__Work instructions__
The lines from the start of the data through the line with "Viewport: 1366px width, 768px height." are to be returned verbatim; all later lines are to be omitted.

(Stored data)
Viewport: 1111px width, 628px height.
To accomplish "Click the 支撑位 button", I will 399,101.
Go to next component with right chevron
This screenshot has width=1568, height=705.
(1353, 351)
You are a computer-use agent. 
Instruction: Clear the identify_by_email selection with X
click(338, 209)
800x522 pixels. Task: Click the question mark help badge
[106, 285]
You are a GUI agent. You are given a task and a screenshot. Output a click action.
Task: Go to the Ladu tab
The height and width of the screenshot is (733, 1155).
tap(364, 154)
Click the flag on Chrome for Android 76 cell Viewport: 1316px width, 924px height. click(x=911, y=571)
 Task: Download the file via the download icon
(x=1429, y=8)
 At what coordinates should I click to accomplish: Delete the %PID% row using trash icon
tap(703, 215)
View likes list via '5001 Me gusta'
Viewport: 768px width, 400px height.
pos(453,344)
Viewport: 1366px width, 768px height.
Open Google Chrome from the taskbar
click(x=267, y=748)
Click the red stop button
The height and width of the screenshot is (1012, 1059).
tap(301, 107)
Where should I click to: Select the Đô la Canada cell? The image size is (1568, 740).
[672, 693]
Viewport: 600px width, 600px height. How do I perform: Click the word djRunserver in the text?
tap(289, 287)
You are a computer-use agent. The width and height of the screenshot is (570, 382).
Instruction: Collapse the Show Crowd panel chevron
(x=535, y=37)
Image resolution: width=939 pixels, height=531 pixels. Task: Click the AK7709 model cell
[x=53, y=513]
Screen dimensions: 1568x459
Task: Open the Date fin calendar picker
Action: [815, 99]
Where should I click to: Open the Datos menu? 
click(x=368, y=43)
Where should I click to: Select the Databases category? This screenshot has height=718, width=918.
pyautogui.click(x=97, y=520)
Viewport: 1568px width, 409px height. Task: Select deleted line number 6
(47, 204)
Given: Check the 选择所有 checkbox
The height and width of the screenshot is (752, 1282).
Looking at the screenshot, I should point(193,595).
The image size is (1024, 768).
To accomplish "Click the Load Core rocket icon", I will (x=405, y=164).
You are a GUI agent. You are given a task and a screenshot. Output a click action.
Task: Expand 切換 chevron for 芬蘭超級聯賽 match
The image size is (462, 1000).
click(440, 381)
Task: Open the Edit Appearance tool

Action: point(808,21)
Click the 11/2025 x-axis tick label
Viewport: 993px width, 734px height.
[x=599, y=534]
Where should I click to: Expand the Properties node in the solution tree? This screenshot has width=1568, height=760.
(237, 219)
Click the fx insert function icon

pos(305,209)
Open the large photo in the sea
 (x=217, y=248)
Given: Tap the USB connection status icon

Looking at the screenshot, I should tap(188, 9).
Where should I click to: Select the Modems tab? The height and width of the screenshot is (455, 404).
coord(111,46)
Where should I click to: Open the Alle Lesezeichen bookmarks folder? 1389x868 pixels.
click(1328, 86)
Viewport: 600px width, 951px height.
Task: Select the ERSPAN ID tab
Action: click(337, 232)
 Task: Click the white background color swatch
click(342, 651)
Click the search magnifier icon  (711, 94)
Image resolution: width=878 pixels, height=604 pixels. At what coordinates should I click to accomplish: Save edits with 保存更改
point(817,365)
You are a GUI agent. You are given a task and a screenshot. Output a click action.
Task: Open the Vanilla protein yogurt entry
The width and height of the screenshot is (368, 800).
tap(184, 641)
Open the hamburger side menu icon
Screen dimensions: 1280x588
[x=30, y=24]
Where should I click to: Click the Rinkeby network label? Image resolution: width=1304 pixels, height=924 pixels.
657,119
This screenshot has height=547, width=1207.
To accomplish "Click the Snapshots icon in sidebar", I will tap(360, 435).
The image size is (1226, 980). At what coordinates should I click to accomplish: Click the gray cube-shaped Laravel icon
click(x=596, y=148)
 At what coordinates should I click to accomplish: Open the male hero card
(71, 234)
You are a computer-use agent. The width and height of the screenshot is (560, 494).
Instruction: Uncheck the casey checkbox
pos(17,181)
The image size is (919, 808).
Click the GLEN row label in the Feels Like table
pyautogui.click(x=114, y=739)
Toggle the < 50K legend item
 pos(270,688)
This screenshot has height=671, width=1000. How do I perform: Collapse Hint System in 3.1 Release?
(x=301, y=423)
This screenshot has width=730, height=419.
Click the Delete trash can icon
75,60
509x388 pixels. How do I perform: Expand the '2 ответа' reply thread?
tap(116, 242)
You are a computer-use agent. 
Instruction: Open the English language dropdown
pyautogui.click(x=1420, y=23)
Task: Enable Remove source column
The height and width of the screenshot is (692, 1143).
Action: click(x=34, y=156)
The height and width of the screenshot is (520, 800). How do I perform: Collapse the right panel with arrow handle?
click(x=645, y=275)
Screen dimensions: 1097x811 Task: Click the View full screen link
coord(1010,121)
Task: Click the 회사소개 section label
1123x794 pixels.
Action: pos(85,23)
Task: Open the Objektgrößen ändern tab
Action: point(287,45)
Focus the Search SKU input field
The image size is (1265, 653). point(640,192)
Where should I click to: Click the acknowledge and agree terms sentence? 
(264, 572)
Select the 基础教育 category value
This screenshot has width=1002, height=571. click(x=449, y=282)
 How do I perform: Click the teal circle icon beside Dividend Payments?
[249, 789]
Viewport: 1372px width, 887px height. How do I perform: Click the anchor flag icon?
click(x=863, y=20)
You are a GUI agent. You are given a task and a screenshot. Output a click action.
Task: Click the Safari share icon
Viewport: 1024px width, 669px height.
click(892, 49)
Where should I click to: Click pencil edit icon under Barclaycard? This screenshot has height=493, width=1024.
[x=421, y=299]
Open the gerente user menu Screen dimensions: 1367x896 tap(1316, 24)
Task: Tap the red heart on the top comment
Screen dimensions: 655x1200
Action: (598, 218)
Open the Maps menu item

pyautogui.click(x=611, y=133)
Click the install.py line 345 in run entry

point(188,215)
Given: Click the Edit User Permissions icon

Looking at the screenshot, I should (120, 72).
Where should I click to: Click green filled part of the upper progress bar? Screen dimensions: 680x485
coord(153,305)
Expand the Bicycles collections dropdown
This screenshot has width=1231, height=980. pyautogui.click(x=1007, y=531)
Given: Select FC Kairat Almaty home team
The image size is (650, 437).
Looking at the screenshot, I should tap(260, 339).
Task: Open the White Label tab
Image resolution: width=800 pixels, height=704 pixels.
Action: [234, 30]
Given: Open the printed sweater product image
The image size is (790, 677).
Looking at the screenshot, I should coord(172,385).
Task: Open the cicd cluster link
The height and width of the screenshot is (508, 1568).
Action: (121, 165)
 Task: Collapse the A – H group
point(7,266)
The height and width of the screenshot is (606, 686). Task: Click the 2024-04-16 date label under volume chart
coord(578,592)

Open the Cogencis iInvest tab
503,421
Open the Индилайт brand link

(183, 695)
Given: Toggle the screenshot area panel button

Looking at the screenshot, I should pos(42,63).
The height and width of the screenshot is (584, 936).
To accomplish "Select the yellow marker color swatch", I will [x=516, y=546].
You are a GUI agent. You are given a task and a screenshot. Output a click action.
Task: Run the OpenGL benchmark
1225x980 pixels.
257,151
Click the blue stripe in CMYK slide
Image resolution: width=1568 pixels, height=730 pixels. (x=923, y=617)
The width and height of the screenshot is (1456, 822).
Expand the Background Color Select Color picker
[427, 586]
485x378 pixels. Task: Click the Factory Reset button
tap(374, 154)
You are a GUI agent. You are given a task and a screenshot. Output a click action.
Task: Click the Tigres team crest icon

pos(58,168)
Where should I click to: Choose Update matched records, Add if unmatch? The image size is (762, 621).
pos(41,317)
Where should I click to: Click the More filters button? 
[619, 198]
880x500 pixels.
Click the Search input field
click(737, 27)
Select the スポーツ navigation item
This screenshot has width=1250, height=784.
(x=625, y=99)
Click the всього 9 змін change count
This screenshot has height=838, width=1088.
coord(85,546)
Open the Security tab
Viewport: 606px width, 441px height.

__Finished task__
Viewport: 1111px width, 628px height.
To accomplish "Click the 支撑位 button", I will 399,101.
Go to next component with right chevron
This screenshot has width=1568, height=705.
(1353, 351)
You are a computer-use agent. 
Instruction: Clear the identify_by_email selection with X
click(338, 209)
800x522 pixels. Task: Click the question mark help badge
[106, 285]
You are a GUI agent. You are given a task and a screenshot. Output a click action.
Task: Go to the Ladu tab
The height and width of the screenshot is (733, 1155).
tap(364, 154)
Click the flag on Chrome for Android 76 cell Viewport: 1316px width, 924px height. click(x=911, y=571)
 Task: Download the file via the download icon
(x=1429, y=8)
 At what coordinates should I click to accomplish: Delete the %PID% row using trash icon
tap(703, 215)
View likes list via '5001 Me gusta'
Viewport: 768px width, 400px height.
pos(453,344)
Viewport: 1366px width, 768px height.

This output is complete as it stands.